Michael & Dwight | Assistant Regional Manager or Assistant to the Regional Manager!?
The cringe humor provided by Michael’s character is established right from the first episode of the Office but the show doesn’t necessarily lock in Dwight’s character in Season 1. And I’m glad they didn’t because Dwight’s funniest moments come later in the show and his character arc is the most rewarding and satisfying. Of the various experiments with Dwight’s character in the condensed first season — the nerd that gets bullied by Jim; the weirdo that doesn’t get along with anyone in the Office; the oddball creep that isn’t self-aware and thinks he has a shot with the “hot girl” in the season finale — I think the sycophantic yes-man who consistently wants to shine and be recognized by Michael is my favorite. While the “Basketball” episode isn’t the first time he tries to be included in Michael’s “inner circle”, it does establish this sort of boss-employee relationship that is expanded and explored in various comedic skits later in the show.
Darryl, Kevin, Stanley, Phyllis…Development of fringe characters!

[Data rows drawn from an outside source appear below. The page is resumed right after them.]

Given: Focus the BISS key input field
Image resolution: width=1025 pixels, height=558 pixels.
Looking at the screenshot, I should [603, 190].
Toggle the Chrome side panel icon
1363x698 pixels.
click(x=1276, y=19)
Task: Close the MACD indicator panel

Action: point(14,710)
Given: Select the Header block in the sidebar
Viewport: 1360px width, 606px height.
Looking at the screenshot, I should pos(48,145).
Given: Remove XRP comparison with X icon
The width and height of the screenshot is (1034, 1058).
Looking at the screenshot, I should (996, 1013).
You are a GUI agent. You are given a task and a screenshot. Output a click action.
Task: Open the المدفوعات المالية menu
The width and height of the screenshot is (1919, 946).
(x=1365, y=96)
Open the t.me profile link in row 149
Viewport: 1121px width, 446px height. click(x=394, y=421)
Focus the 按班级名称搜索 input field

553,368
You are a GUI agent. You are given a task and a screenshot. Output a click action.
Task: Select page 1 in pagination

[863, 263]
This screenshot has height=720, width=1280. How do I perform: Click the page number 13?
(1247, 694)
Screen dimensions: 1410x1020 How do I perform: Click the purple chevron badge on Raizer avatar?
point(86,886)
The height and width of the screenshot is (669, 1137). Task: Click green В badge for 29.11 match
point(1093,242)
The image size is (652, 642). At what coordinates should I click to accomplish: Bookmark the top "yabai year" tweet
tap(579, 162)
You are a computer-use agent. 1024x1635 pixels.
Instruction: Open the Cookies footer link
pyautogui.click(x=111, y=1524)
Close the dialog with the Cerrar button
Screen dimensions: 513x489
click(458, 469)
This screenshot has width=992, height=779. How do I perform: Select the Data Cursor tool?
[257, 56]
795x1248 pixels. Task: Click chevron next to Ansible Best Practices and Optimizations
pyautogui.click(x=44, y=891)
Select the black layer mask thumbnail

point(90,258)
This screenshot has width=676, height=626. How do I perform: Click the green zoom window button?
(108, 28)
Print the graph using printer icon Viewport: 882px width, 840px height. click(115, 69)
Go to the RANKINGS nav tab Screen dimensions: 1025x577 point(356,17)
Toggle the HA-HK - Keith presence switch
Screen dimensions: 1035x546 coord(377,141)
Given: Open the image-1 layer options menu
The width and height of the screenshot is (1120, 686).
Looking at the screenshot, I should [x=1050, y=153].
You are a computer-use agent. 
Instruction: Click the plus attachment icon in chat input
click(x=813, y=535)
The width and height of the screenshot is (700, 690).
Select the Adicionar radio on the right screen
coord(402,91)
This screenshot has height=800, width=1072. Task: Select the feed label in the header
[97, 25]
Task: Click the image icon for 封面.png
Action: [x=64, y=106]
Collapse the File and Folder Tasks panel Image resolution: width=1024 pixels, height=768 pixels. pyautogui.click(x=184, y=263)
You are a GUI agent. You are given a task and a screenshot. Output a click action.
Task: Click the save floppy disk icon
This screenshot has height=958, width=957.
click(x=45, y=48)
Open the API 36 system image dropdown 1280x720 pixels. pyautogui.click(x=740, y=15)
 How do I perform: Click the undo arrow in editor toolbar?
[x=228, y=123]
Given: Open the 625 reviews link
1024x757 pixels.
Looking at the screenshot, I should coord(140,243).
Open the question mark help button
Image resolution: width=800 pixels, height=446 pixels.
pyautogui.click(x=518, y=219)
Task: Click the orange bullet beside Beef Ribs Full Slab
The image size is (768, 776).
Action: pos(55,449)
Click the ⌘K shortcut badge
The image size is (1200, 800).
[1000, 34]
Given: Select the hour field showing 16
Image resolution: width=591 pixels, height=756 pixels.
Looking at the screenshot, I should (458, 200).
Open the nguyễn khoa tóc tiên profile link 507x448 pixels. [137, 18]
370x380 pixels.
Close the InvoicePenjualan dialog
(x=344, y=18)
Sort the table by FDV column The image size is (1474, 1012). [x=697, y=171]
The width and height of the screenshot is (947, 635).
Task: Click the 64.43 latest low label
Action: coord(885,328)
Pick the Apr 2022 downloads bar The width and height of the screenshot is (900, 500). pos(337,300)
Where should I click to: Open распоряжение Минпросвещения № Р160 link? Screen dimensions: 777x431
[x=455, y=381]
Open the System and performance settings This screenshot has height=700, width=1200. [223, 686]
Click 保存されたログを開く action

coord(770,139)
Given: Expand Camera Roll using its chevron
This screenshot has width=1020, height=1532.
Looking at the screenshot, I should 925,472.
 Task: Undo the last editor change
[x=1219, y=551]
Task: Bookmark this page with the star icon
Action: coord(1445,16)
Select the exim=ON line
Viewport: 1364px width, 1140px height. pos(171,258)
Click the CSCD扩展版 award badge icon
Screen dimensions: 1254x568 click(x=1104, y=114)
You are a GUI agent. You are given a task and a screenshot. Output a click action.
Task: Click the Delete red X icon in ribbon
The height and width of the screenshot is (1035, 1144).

The Office is one of those rare sitcoms that contains a big group of supporting characters and does (for the most part) justice to each of their comedic arcs and personalities. I can’t think of many other successful 2000s sitcoms (Friends, The Big Bang Theory, How I Met Your Mother, etc.) that worked so well with so many supporting characters. I think this approach worked well for the Office in part because each supporting character that was developed by the showrunners gained their own little cult following and represented a varied niche sense of humor. The brilliant writing and development of these fringe characters have definitely contributed to the reruns and the sustainability of the show in today’s “meme culture” trends on social media. The “Basketball” episode plays a key role in season 1 as it begins fleshing out some of these fringe characters and teases the audience of their potential comedic appeal in later seasons. Darryl, Kevin, Stanley, and Phyllis are the ones I noticed outside of the core characters that receive more screen time and jokes.
Final thoughts —
Season 1 of the Office might seem like a slow start and a lot of character development for a sitcom. But the show definitely rewards its patient viewers with plenty of memorable moments and rewarding character arcs. Season 1 definitely plays out much better on a rerun but the “Basketball” episode remains a standout in this abridged season and perfectly balances cringe and slapstick humor with a tinge of sappy romance.